Yesterday the WSJ announced Groupon posted a net loss of $81.1 million for the fourth quarter, wider than its year-earlier loss of $65.4 million.
The funny thing is, they took a page from their own message to retailers and, according to the conference call with Groupon Chief Financial Officer Jason Child, gave select merchants special discounts on the rates it typically charged them to offer deals. He conceded the campaign came at the cost of margins, but said it was helpful in bringing new merchants through the door.
Their stock has lost 75% of its initial public offering price.

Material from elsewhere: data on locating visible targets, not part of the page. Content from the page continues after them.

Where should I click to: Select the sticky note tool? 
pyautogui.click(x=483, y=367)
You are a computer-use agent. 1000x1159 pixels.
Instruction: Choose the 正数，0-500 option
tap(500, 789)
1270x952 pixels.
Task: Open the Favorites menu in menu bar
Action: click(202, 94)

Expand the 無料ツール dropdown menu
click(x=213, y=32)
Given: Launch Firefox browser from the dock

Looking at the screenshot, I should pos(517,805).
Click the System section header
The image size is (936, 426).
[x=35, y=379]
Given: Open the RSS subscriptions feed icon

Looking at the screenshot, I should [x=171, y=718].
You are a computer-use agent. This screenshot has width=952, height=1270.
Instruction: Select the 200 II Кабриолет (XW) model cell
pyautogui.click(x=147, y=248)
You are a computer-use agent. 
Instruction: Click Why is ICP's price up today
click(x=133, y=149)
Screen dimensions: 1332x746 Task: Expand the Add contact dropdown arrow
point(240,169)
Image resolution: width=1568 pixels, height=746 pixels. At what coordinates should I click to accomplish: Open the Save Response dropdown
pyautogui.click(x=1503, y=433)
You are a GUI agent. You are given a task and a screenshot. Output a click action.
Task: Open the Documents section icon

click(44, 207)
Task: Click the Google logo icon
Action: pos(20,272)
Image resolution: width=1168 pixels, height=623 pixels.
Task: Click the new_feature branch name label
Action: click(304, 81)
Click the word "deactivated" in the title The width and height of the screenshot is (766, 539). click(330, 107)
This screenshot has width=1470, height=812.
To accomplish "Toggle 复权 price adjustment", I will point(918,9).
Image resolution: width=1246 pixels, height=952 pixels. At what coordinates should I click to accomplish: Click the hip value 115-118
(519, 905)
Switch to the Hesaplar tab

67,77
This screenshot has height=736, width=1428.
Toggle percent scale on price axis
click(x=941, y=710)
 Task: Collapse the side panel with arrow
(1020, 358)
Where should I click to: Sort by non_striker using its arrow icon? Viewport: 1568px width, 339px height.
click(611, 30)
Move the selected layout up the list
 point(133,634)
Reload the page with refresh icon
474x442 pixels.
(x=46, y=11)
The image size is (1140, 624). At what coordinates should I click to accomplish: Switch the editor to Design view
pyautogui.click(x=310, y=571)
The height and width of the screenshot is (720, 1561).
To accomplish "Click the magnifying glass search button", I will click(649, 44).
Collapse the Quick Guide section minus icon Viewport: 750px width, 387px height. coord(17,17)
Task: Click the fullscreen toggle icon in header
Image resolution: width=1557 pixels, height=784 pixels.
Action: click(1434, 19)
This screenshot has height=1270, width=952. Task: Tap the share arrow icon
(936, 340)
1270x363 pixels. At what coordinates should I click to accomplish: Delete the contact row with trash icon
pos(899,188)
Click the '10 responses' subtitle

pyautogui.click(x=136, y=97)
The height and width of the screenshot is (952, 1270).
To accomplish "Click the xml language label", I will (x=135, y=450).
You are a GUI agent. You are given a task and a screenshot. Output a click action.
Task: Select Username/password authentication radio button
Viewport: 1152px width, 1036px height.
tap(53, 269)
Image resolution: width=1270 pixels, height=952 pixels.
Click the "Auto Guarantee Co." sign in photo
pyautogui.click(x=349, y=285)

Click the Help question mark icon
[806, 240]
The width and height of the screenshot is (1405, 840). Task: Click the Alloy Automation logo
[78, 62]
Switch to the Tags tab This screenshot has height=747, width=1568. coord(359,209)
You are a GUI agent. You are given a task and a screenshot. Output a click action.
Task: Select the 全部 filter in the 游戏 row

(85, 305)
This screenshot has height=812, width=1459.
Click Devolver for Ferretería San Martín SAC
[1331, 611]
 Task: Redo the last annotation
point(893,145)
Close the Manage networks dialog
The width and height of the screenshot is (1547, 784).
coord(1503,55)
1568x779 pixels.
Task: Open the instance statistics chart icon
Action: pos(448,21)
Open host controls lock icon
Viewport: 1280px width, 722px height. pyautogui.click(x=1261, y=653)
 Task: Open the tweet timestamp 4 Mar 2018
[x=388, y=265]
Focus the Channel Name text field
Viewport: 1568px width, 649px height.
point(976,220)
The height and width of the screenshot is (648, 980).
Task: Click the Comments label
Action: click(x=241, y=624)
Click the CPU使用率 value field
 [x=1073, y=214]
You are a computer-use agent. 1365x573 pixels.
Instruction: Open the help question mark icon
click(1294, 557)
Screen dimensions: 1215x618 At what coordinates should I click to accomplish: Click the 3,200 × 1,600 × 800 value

And their CEO and founder Andrew Mason was fired Thursday night.
On the same day, Penney's (JCP) announced that they lost $4.3 billion in sales in the 12 months after Ron Johnson took the helm as CEO. As I covered initially, Ron Johnson went cold turkey on coupons and sales. Their customers stayed home in droves.
On Wednesday’s conference call, Johnson capitulated by saying, "We'll offer sales each and every week as we move forward."
One of the biggest challenges to JC Penney is that their margins are down because their fair and square pricing didn’t move the merchandise. Now they are forced to discount merchandise that doesn’t have enough markup to even break even. (See my trip down their aisles in December with photos.)
In an effort to reinvent and revitalize the Penney's brand, Johnson and his crew knocked the pillars of the brand’s success out from under it.
Those pillars were their loyal customers.
Not the most stylish, not the most hip and certainly not the youngest shoppers, but they were the ones who voted with their feet and simply shopped elsewhere.
Fourth quarter sales plummeted 32% in-store and even more online. One headline read, Worst Quarter In Retail History
The brand has been devastated. And their beautiful Oscar commercial seems to be lipstick on a pig.
Like President Herbert Hoover said during the depression, each quarter the JCP CEO has promised success is just around the corner – but it keeps getting worse. Analysts are now openly speculating on the liquidation of the very brand itself.
This disruption of an iconic department store was done from the inside. The same thing is likely to happen to merchants who use Groupons.
Many merchants have reported, in comments on my blogs and online, that their Groupon offers kicked the pillars out of their small businesses too, in several cases wrecking havoc on their very existence.
In all of this, the basic lessons of building your business are still the same
- Know and respect your customer.
- You can’t build profits by discounting.
- Cutting costs to try to capture market share penalizes profits.
How about you?
Are you ignoring your customers?
Are you still chasing the latest discount craze to market to people who don’t know you?
Are you living in an ivory tower away from your sales floor, telling yourself success is just around the corner?
Are you hiring employees who are bad fits?
Are you casting a blind eye to employees who are kicking the pillars of your good name out from under you?
As I’ve said previously, you don’t have the luxury of time.
Things are changing in retail, and while disruption can be good if you have been stuck in a bad pattern, disrupting usually means there is a clear winner and a clear loser.
Make it a win-win for you and your customer.